De Moivre–Laplace Theorem

I work through a standard proof of the de Moivre–Laplace theorem, which is the earliest version of the central limit theorem.

Published

08 March 2025

As I understand it, the de Moivre–Laplace theorem is the earliest version of the central limit theorem (CLT). In his book The Doctrine of Chances (De Moivre, 1738), Abraham de Moivre proved that the probability mass function of the binomial distribution asymptotically approximates the probability density function of a particular normal distribution as its parameter $n$ grows arbitrarily large. Today, we know that the CLT generalizes this result, and we might say this is a special case of the CLT for the binomial distribution.

To introduce notation, we say that $X_n$ is a binomial random variable with parameters $n$ and $p$ if

$\mathbb{P}(X_n = k) = {n \choose k} p^k q^{n-k}, \qquad p \in [0, 1],\;\;q := 1-p,\;\;n \in \mathbb{N}. \tag{1}$

Typically, we view $X_n$ as the the sum of $n$ Bernoulli random variables, each with parameter $p$ . Intuitively, if we flip $n$ coins each with bias $p$ , Equation $1$ gives the probability of $k$ successes.

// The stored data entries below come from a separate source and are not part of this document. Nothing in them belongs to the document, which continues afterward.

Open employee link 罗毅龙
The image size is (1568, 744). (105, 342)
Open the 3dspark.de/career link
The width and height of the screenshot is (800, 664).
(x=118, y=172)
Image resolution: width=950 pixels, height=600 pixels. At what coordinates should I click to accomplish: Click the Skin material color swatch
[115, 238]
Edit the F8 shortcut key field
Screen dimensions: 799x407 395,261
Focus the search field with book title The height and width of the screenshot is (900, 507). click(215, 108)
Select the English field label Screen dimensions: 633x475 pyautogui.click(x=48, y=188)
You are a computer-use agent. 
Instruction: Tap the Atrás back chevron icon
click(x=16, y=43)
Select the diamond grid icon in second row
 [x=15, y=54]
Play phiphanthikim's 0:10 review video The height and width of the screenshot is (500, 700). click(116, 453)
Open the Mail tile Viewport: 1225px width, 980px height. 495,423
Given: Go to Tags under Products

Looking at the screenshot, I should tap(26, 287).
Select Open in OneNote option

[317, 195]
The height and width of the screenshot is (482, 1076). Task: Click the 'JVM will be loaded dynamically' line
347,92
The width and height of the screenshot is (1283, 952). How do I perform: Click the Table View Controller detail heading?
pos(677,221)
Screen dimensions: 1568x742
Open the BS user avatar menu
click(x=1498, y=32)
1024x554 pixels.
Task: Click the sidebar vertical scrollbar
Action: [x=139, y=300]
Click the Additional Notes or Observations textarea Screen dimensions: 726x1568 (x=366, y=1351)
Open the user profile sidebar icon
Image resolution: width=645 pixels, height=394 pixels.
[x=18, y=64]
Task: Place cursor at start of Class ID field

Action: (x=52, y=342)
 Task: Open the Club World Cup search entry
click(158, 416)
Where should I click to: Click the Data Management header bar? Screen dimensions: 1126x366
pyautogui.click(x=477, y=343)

This is clearly related to the CLT, which loosely states that the properly normalized sum of random variables asymptotically approaches the normal distribution. If we let $Y_i$ denote these Bernoulli random variables, we can express this idea as

$\overbrace{\vphantom{\Big|} Y_1 + Y_2 + \dots + Y_n}^{X_n} \;\simeq\; \mathcal{N}\!\left(np, npq\right), \tag{2}$

where $\simeq$ denotes asymptotic equivalence as $n \rightarrow \infty$ .

This is probably the most intuitive form of the CLT because if we simply plot the probability mass function (PMF) for the binomial distribution for increasing values of $n$ , we get a discrete distribution which nearly immediately looks a lot like the normal distribution even for relatively small $n$ (Figure $1$ ). In contrast, I think the CLT is much less obvious feeling if I were to claim (correctly) that the properly normalized sum of skew normal random variables is also normally distributed!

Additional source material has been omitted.